There are a lot of pluses. We love each other and have a great relationship. Our sex life is great. She seems head-over heels in love with me and supports me 100%. She has zero interest in other men and doesn't have many friends, she wants to spend all her free time with me. She is very fit and takes great care of herself. We travel several times a year, she has a great career (she makes 80k while I make 250k). She is very organized, keeps things clean, and she is an awesome cook. I’m sure she will be an awesome mother. She is agreeing to sign a prenuptial agreement and keep separate bank accounts. I have duel citizenship so I guess in the "absolute worst case scenario", I can move back to Russia and transfer all my assets there to avoid losing them in divorce.

 

These were the positive, now the negatives. Main one is - since I have not proposed to her, she no longer wants to have threesomes. She says that she always gives me what I want, but I never give her what she wants (marriage, kids), so threesomes are on hold until we're married.

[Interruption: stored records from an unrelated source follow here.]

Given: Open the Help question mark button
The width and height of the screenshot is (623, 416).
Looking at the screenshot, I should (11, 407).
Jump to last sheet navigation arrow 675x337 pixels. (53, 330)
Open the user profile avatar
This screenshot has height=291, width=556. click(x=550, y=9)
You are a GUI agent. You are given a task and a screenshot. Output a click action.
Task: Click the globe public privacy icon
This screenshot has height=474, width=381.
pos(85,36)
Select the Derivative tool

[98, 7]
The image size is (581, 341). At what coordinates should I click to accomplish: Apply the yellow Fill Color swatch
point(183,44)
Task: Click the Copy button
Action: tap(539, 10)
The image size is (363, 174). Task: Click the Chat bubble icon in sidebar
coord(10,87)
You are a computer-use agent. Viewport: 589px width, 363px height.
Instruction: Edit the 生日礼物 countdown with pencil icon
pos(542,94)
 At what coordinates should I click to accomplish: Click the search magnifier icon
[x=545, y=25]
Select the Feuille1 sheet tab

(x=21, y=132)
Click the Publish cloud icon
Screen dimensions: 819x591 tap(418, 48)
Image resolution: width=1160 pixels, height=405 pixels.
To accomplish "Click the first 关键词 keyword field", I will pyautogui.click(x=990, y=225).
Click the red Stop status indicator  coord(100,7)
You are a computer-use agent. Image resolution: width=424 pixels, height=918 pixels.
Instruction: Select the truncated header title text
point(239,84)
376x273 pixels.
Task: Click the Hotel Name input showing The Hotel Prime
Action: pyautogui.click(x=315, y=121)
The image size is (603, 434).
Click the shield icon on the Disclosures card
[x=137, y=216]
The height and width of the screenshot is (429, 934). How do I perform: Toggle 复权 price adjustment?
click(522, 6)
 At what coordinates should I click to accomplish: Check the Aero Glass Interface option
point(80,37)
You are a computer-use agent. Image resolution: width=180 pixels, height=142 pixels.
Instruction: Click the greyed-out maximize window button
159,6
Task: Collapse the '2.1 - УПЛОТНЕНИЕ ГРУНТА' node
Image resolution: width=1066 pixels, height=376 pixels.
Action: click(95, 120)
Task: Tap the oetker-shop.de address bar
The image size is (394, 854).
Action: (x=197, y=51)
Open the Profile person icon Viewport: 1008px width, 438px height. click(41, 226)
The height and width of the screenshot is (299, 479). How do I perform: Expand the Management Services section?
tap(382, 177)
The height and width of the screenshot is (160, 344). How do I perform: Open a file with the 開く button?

I don't have any doubts that she will continue to give me that once we're married since she's into them as much as I am (she gets super turned by women and by watching me have sex with another woman). She also agreed to bringing a girl on vacations with us once in a while after we're married. Another minus is that she seems a bit materialistic at times. She wants to live in a very luxurious oceanfront condo, go on exotic vacations, drive nice cars, etc. She is, however, also willing to work and contribute to this kind of lifestyle and help motivate me (mainly with threesomes lol). Another minus is her age. She looks younger but I'm afraid she will hit "the wall" soon. Here is a recent photo of her in case that helps with giving me advice. I guess her age is somewhat offset by the fact that I can still have sex with other younger women though.

 

What do you guys think? Should I marry her?

Link to post
Share on other sites

No. Do you really think that this woman will go back to her usual ways when she is married and has children to raise? Do you have any understanding of how your life will change when you have a wife and your children to support? Your life probably won't be threesomes, and travel, and good times anymore...

 

If this is what she wants for her life, I would say that your goals and life plans are now incompatable. Nevermind the fact that she will "hit the wall soon" - but you think that will be offset because you can still have sex with younger women. :rolleyes:

 

Some men are destined to be bachelors, and more power to you. I think you are one of those men...

Edited by BaileyB
  • Like 2
Link to post
Share on other sites

Really? Sounds like a first world problem, and a lot like bragplaining. My advice,....spend some of that combined 330K and go to a therapist.

Link to post
Share on other sites
Another minus is her age. She looks younger but I'm afraid she will hit "the wall" soon. Here is a recent photo of her in case that helps with giving me advice. I guess her age is somewhat offset by the fact that I can still have sex with other younger women though.

 

Mike866, on one hand I give you credit for your honesty and directness, at least in your post here.

 

However, you have no interest in her as a person or life partner and zero concern about the impact on her - and your potential kids - were you to kick them to the curb and flee to Russia.

 

In short. marriage at this point a very bad idea for everyone involved...

 

Mr. Lucky

Link to post
Share on other sites

Children should be wanted by both parents. No, I don't think you should marry and have a child.

Link to post
Share on other sites
BettyDraper

Marriage requires a certain amount of maturity and selflessness. I can't discern those qualities in your post. You seem like a man who only cares about his own desires.

 

Your girlfriend might be materialistic but you are also quite superficial about appearance. Since your main focuses are threesomes and appearance, it's not unreasonable that your girlfriend places so much emphasis on money. Men and women are typically shallow in different ways.

 

I don't think you're the marrying kind and that's okay. However, you need to be honest with your girlfriend so that she can find someone who has similar life goals.

Link to post
Share on other sites
×
×
  • Create New...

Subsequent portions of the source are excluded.